Don’t Like Copilots Because Humans Get In The Way Of AI: Vinod Khosla

Vinod Khosla has never had much patience for half-measures.

The Sun Microsystems co-founder and Khosla Ventures founder has long argued that AI will reshape the nature of work far more radically than most people are willing to accept, and his views on how companies should deploy AI reflect that impatience. While the dominant approach in enterprise AI right now is the copilot model — AI that sits alongside a human worker and assists them — Khosla thinks that framing is fundamentally broken. “I generally favour going after the bolder, bigger path to get there faster,” he said, “but most people prefer incremental paths of being a copilot, assisting somebody.”

His problem with this approach isn’t theoretical. “Humans get in the way of copilots,” Khosla said. “They’re just really poor at it, and they don’t want to change.” The copilot model, in his view, assumes a level of human adaptability and willingness to evolve that simply doesn’t exist in most workplaces.

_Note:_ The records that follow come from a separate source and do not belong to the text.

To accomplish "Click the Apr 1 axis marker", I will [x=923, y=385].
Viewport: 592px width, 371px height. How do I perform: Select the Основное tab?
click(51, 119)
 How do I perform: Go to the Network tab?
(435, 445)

He offered accountants as a concrete example of why. “Accountants don’t want an accounting copilot. They just think their job is threatened.” And if that’s the psychological reality — if workers are going to resist and resent AI assistance regardless — Khosla sees little reason to go through the motions of a gentler transition. “You might as well just try and threaten their job directly. So I prefer that strategy.”

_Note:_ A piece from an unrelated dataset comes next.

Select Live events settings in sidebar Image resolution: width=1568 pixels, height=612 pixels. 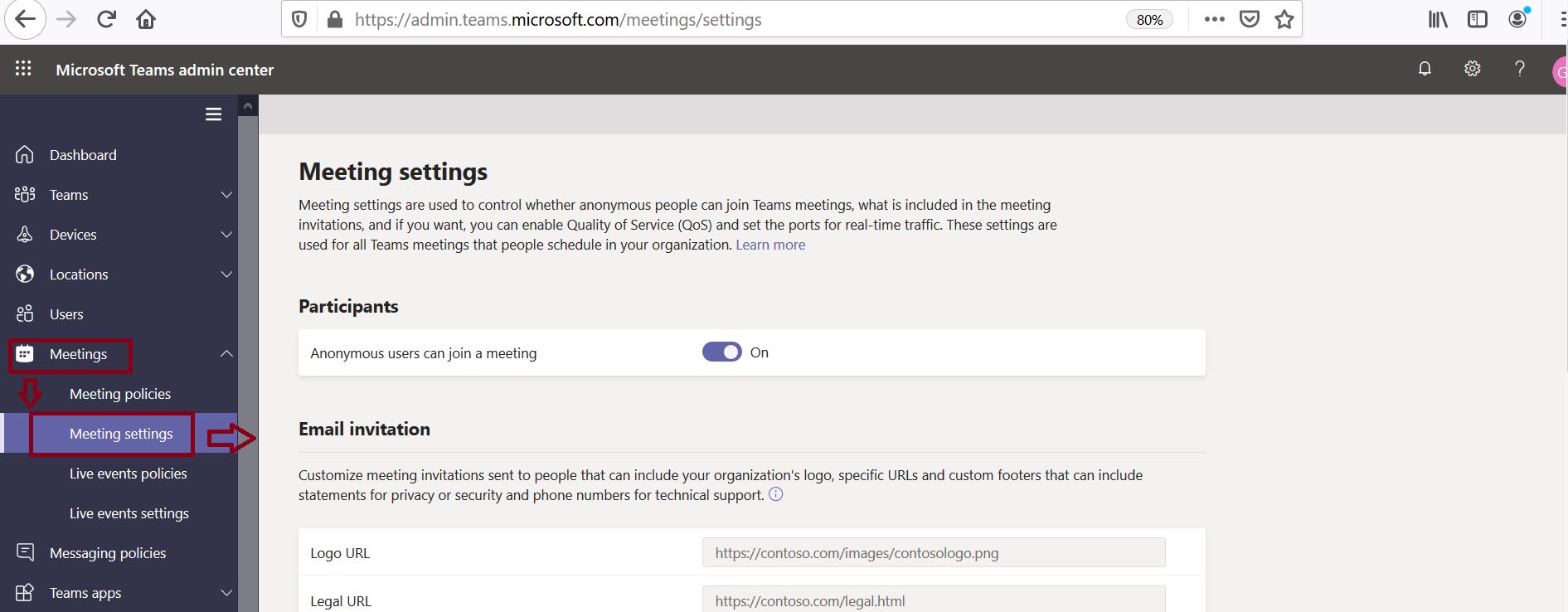129,513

It’s a deliberately provocative way to frame things, but the underlying logic has some weight to it. The copilot model depends on humans actively collaborating with AI, improving their outputs, catching errors, and iterating. When the human in that loop is disengaged or defensive, the system degrades. Khosla’s point is that the friction isn’t a bug that better change management can fix — it’s a structural feature of how people respond to perceived threats to their livelihoods.

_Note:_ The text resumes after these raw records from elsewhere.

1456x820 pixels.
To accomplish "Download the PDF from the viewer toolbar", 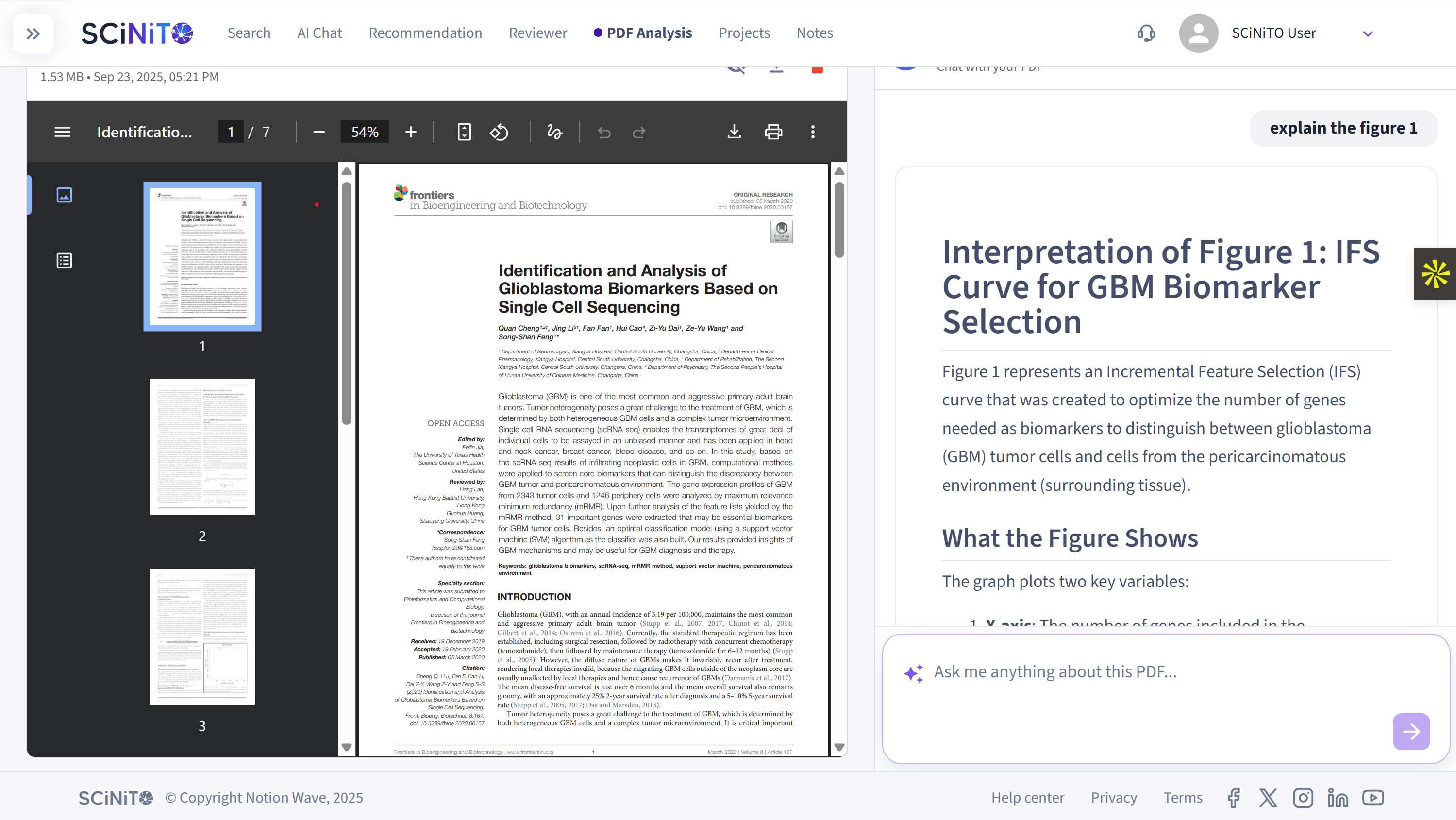I will (x=734, y=132).
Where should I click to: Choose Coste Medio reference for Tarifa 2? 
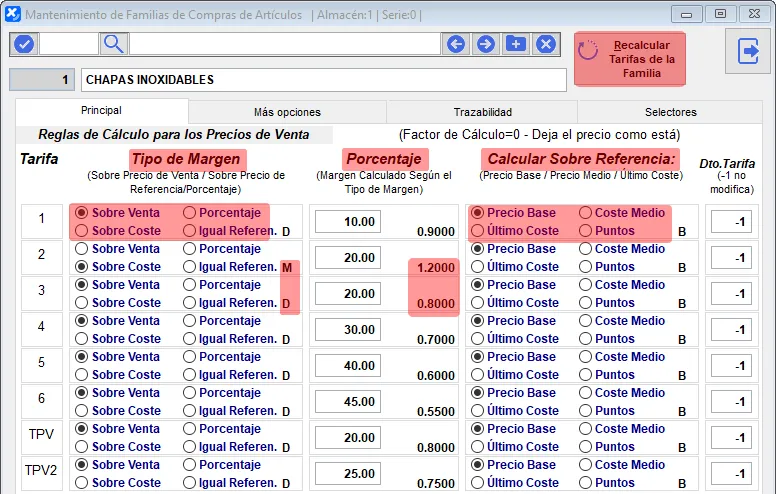click(585, 249)
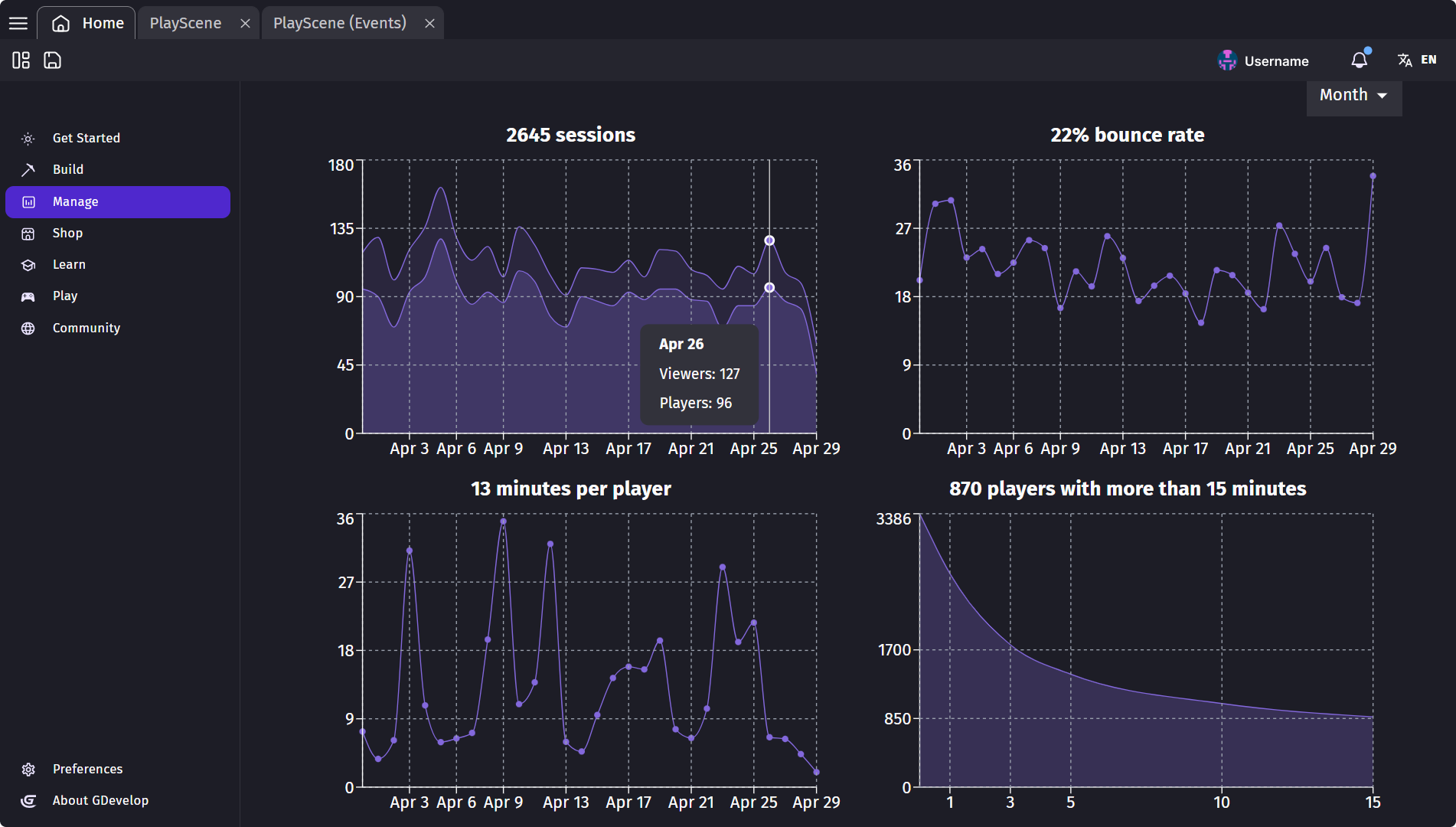Switch to the PlayScene (Events) tab
The width and height of the screenshot is (1456, 827).
[x=340, y=23]
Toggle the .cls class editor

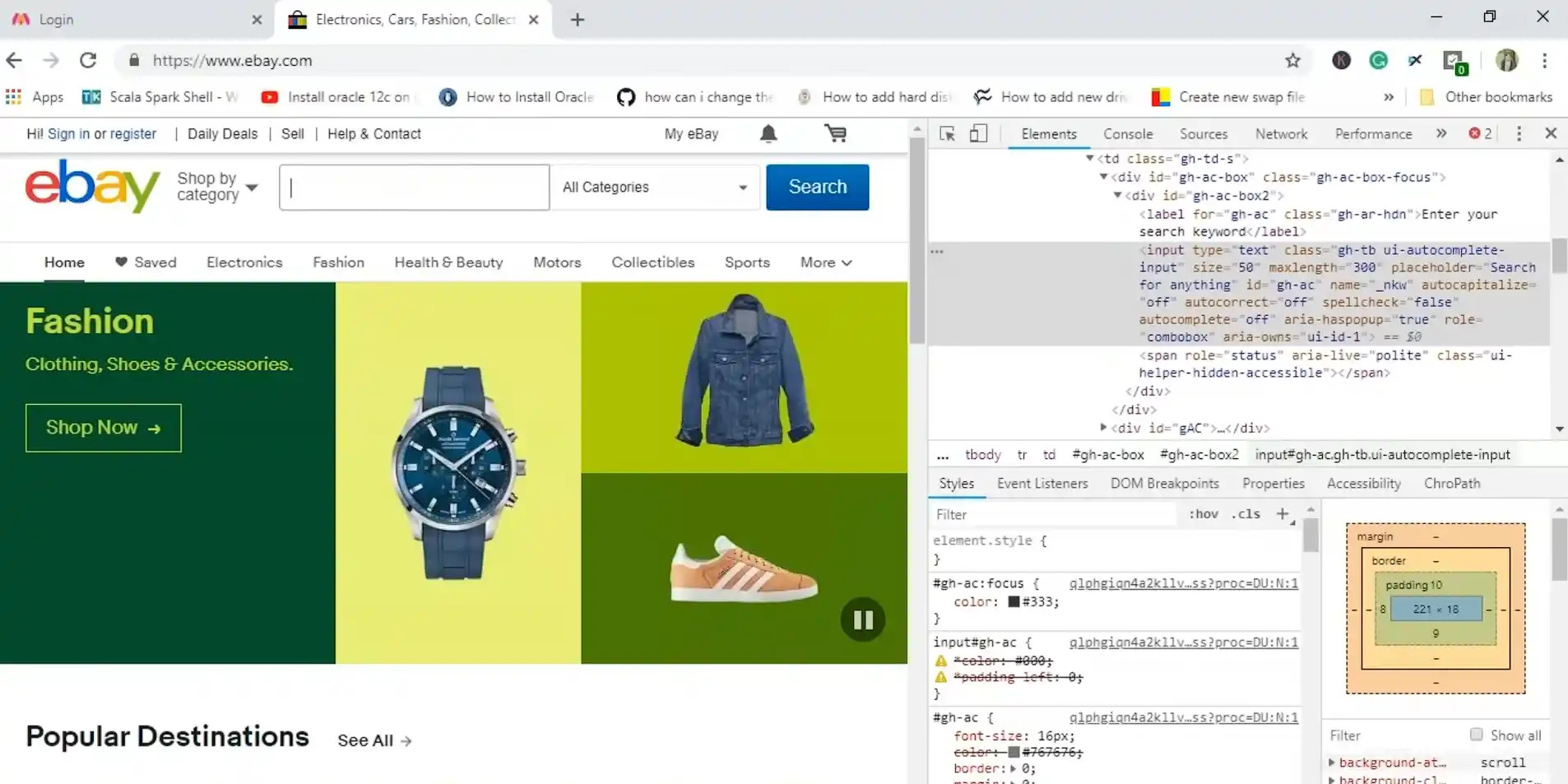[1246, 514]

This sits within a broader worldview that Khosla has been articulating with increasing sharpness. He has predicted that 80% of all jobs will be within AI’s reach by 2030 and that IT services will mostly disappear in their current form. Against that backdrop, building products that smooth the human-AI handoff starts to look like misplaced effort. If the destination is full automation, the copilot is just a detour. For investors and founders watching where the real bets are being placed, Khosla’s preference for the “bolder, bigger path” is less a philosophical stance than an investment thesis.